Pouco mais de um mês depois, Guilherme de Almeida volta a escrever sobre “mistério da Várzea” em outra crônica, com o título Monumento[4].  Ali somos informados de que o misterioso monumento era um presente que “a inteligente e trabalhadora colônia síria, aqui domiciliada, acaba de oferecer à cidade”. Curiosamente, embora elogie o grupo escultórico, Guilherme de Almeida não se preocupa em declinar o título do monumento e tampouco seu autor. Por que tamanho desinteresse? Por que declarar que houve a inauguração do monumento no dia anterior e, logo na sequência, passar a falar, como veremos, da série de monumentos da cidade, sem nomear a obra em questão e nem seu autor?
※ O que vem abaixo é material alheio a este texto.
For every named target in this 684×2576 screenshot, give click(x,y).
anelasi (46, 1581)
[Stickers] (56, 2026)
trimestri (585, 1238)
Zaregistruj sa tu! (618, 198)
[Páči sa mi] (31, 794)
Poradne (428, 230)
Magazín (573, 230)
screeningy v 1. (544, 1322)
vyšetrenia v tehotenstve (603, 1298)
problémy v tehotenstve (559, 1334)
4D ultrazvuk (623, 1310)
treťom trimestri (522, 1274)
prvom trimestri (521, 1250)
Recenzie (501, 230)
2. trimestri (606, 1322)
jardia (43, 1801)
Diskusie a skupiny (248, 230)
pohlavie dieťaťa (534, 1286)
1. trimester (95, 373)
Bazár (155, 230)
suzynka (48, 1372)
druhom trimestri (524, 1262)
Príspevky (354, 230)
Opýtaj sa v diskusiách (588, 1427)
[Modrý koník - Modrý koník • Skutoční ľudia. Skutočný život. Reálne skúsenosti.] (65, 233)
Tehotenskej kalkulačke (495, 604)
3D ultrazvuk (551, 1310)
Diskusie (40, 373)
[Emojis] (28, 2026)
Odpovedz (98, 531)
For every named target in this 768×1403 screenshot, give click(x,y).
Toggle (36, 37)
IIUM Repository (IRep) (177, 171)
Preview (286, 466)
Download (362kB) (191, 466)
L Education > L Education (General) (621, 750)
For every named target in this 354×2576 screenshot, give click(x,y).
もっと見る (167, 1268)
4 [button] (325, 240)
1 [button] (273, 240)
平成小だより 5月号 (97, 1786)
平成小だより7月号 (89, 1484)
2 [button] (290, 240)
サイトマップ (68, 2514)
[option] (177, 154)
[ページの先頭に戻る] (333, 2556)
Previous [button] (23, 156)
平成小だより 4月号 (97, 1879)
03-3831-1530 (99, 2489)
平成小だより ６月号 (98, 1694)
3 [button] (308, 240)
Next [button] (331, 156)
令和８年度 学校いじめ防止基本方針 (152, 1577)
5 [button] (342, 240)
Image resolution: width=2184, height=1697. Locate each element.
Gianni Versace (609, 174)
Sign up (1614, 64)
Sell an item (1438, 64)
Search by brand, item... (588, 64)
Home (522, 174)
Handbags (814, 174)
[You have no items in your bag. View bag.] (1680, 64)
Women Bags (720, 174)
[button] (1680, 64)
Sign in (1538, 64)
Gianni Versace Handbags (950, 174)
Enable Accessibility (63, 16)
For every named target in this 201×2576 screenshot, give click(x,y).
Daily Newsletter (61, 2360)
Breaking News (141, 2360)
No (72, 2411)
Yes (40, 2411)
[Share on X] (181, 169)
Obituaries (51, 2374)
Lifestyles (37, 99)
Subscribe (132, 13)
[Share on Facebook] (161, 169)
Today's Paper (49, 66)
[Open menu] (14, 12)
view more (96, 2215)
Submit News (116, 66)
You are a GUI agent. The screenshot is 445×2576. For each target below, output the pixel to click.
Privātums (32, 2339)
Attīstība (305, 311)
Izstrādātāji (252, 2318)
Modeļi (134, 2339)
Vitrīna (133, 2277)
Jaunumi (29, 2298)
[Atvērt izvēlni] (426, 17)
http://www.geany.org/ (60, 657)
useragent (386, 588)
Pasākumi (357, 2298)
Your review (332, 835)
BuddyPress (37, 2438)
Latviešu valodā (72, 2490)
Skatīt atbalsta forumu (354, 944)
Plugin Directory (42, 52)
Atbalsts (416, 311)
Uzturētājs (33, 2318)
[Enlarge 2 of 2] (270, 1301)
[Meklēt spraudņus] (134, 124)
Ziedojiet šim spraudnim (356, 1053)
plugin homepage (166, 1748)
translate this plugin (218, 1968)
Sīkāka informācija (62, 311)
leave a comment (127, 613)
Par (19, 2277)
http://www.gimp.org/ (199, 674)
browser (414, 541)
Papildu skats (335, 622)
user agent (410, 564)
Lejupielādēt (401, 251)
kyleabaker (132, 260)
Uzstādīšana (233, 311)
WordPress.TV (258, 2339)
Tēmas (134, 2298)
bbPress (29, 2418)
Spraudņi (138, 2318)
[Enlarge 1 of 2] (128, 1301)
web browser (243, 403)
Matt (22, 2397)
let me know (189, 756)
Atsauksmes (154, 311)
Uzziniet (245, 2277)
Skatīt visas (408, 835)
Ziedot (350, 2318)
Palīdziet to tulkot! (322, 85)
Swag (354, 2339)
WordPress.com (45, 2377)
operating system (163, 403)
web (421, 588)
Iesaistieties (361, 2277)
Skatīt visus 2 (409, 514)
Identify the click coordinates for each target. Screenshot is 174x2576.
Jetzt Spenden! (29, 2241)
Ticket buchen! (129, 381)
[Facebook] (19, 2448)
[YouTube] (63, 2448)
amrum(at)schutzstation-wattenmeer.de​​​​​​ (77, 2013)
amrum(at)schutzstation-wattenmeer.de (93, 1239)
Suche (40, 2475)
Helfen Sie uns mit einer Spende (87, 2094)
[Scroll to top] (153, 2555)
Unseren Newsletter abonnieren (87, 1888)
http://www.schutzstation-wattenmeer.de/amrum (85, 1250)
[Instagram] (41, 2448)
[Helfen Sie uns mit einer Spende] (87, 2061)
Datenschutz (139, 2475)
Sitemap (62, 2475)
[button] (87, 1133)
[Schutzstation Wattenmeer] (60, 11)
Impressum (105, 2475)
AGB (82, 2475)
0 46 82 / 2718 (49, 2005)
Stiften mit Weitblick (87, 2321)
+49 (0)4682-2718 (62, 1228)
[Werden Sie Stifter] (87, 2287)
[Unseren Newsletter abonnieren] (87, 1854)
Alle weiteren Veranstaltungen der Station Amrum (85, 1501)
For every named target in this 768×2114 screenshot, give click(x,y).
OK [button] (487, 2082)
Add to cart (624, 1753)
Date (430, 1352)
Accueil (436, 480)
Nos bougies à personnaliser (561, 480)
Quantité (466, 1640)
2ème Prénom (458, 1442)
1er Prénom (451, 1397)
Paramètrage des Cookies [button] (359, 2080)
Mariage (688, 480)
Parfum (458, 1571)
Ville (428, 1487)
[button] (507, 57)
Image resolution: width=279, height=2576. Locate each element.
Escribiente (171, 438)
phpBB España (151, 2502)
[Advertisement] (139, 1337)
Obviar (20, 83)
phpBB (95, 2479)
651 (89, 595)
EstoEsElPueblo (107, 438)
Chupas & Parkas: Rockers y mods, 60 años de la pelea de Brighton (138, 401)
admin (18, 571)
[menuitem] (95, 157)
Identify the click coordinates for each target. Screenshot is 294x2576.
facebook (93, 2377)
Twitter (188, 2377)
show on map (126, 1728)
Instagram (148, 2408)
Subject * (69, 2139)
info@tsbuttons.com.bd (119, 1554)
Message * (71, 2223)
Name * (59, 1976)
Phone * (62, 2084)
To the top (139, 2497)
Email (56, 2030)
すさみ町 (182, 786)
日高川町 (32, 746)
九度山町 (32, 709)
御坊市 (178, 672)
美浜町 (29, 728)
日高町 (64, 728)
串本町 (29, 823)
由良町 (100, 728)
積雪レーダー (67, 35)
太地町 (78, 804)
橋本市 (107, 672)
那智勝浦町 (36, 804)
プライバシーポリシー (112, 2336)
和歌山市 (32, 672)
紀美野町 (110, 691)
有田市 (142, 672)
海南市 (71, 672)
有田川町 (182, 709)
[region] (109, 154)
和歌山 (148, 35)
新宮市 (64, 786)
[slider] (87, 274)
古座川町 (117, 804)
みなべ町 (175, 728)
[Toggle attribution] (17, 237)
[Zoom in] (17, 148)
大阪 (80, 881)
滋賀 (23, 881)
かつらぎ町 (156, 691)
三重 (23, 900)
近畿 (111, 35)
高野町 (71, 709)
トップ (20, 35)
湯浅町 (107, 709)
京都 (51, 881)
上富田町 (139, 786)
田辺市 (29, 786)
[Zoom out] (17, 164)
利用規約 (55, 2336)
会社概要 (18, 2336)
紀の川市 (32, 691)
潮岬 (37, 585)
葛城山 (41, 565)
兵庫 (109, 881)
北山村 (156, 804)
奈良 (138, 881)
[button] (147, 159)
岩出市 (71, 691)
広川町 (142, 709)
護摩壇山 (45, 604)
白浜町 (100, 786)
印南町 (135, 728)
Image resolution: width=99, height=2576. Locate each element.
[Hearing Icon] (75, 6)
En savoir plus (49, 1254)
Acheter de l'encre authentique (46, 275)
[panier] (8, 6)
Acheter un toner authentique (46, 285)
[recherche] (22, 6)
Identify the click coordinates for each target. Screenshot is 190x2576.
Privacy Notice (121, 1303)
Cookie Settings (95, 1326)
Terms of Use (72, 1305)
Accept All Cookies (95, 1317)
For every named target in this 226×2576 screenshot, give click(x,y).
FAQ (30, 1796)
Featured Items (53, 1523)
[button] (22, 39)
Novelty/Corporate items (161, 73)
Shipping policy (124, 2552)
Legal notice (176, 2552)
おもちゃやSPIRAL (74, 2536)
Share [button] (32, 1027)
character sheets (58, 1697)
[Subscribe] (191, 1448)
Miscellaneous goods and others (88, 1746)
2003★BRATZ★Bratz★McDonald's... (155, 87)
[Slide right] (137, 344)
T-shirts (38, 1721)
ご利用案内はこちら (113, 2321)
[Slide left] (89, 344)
Apesar de ter visto o resultado com bons olhos, no monumento recém-inaugurado nada desperta atenção especial de Guilherme de Almeida ou, pelo menos, não da mesma maneira que despertavam seus pedaços desconexos, quando ainda não configuravam um conjunto com conteúdo ou “significado” preestabelecido pelo escultor italiano Ettore Ximenes, autor tanto dessa obra quanto do Monumento à Independência, instalado em frente ao Museu Paulista. Antes, aqueles pedaços de bronze eram “significantes” sem “significados” aparentes e, por isso, pulsavam repletos de mistério. Soltos e anônimos, eram muito mais atraentes e sedutores do que quando encaixados formando uma alegoria que lhes dava um significado arbitrário – uma homenagem sírio-libanesa ao Brasil. Essa identificação direta retirava delas qualquer possibilidade de apenas tensionar o real, sem explicá-lo.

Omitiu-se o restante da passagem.